В разных они сиживали ямках, но эта, в погребе, оказалась самой душной и самой тяжелой. Но они сидели безропотно, каждый свой срок, который указывал им Нередка. На краю лежали три записки с адресами, а как только садился сменный в ямку, трое оставшихся повторяли ему, сами не замечая того, все, что они уже говорили сидевшему перед ним в ямке.

Солнце скрылось. Упала роса. Поднялась луна. С севера подул холодный ветер и показались тучи. Пришла опять очередь Сосульки сидеть в яме.

– Под солнцем человек выше, а под луной подлее, – сказал он, надвигая на себя бочку. – Если тот батька нас выдаст, я его подкурю, ребята, так, что он вместе с хатой сгорит.

– Молчи, идут, – проговорил Гнат. – Письма не забудь. Все согласно пункту.

– Будьте покойны, ребята. Прощайте.

– Прощай, – сказали они шепотом.

Вошел крестьянин. В руке он держал краюху.

– Коней у нас немцы поотнимали, так Иван их у немцев отнял, – сказал он просто и не спеша, протягивая им краюху. – Пойдем до коней, а то как бы немцы не хватились.

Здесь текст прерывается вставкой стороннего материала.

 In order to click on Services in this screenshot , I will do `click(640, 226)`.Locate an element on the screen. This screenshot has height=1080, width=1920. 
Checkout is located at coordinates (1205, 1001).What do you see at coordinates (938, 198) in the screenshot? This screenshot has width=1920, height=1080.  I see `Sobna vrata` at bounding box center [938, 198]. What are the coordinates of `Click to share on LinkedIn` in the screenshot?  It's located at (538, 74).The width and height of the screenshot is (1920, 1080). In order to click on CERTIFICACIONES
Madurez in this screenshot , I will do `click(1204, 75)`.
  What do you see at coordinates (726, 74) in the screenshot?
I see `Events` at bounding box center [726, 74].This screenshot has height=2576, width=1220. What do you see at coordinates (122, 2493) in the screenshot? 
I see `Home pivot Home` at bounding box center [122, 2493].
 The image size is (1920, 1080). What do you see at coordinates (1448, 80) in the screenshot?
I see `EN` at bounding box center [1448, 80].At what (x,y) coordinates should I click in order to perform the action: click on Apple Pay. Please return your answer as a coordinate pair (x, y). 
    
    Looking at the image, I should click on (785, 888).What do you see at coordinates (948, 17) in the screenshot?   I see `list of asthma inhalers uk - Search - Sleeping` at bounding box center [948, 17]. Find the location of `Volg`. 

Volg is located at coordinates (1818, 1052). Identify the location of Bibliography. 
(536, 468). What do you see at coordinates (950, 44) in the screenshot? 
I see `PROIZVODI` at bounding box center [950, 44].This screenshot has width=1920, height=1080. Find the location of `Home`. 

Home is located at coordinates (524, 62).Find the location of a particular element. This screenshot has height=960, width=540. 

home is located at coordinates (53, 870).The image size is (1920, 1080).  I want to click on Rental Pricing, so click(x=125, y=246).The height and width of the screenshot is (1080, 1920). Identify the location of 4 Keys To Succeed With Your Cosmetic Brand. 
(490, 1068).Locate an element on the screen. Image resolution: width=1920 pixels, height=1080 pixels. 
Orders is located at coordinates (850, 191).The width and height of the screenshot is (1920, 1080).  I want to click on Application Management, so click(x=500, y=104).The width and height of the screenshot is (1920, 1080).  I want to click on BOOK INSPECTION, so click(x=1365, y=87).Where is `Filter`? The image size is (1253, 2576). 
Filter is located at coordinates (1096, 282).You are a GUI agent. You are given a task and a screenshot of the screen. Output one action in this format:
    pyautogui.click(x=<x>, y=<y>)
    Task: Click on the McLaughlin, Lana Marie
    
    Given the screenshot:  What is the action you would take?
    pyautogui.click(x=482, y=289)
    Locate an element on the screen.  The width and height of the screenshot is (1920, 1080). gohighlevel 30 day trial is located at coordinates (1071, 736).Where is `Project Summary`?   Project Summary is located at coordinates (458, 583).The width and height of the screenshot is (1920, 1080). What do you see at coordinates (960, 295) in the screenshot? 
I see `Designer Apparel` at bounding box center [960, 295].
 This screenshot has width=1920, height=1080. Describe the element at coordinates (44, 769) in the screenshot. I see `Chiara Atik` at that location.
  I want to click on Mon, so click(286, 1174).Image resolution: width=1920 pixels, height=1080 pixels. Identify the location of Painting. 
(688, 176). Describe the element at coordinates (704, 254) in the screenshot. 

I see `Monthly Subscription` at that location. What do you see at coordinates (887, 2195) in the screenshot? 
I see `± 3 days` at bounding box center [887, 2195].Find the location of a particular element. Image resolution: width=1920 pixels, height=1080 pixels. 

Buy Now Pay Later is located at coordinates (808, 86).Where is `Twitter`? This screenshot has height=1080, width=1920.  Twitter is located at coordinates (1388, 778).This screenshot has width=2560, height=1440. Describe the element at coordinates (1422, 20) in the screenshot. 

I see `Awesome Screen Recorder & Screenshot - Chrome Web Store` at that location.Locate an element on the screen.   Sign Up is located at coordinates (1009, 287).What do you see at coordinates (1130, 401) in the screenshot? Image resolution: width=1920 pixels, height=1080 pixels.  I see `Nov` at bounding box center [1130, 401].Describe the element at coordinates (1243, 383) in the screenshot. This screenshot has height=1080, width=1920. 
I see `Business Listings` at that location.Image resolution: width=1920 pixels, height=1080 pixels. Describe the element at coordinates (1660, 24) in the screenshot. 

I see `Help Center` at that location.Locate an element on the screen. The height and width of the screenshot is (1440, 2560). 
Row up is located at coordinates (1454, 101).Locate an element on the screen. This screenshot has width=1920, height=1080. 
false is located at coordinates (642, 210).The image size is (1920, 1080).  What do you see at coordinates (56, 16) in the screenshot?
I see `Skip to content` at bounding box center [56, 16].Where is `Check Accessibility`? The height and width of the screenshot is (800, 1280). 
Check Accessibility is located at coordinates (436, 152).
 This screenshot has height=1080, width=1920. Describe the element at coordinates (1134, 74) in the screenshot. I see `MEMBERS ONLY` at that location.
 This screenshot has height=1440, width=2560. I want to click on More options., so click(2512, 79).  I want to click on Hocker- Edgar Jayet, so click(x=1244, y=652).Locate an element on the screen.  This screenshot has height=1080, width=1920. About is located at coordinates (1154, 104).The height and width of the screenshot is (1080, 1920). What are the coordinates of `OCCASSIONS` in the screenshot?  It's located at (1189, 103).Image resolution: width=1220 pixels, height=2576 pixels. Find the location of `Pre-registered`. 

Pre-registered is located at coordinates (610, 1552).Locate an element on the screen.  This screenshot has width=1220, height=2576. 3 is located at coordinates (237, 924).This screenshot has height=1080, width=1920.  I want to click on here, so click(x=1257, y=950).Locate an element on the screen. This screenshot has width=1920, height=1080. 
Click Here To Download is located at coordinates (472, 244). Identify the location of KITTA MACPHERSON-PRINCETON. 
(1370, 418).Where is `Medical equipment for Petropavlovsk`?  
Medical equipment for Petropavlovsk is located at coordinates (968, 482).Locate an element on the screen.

В темноте глаза его казались еще более тоскливыми, а голос резал сердце. Однако они сдерживали себя и старались не верить ему.

– На ту сторону сын хочет, – сказал крестьянин. – Ну, что ж. Хочет, так пусть…

И он проводил их за огород.

Пара коней, запряженных в бричку, стояла у плетня. Иван соскочил с сиденья, поправил чересседельник, не столько для надобности, сколько чтобы скрыть слезы, затем поцеловал отца, и отец сказал троим:

– Садитесь. А то немцы догадаются.

– Да они ж все равно догадаются, – сказал сын горестно. – Не уцелеть тебе, батька!

– А, пускай!

Гнат Нередка спросил у крестьянина помоложе:

– Чего ж отец с нами не едет?

– Да нельзя. Параска больна. Как оставишь?

– Нельзя оставить, – подтвердил пожилой крестьянин.

Подпасков и Отдуж сидели в бричке. Нередка стоял, опустив голову.

– Обождь приказа, – сказал он.

Подпасков думал о том же, о чем думали остальные. Теперь уже не было сомнений, и крестьянину они все верили.

Они торопливо оглядываются: на дне брички лежат четыре немецкие винтовки с патронами, да и бричка, по-видимому, досталась Ивану не даром, так как весь передок ее обрызган кровью. Ясно, что опасения их были напрасными, и предчувствие недоброго появилось в них из-за усталости и измучившего их голода.

И что же? Раньше получалось так, что они оставляли Сосульку на жизнь, спасали его, а теперь выходит, что оставляют его на смерть.

– Приказываю поправку, – сказал Нередка, и, круто повернувшись, он вернулся в клуню.

Подпасков объяснил пожилому крестьянину:

– Четвертого решили с собой взять.

– Да я знал, что он там сидит, – сказал крестьянин. – Мы так только полагали, что он не хочет или оставлен для вашего дела.

Четверо уселись в бричку.

– Прощай, Иван, – сказал отец.

– Прощай, батька, – ответил сын.

Нередка озабоченно посмотрел в лицо Ивана. Это было красивое, честное и гордое лицо. И он спешил к бою. Он хотел защищать родину.

– Двигай, – сказал Нередка.

Бричка вошла в лес. Она пробиралась такими топкими и непроходимыми местами, что, как ни хотелось четырем спать, они не могли не любоваться на ловкость Ивана.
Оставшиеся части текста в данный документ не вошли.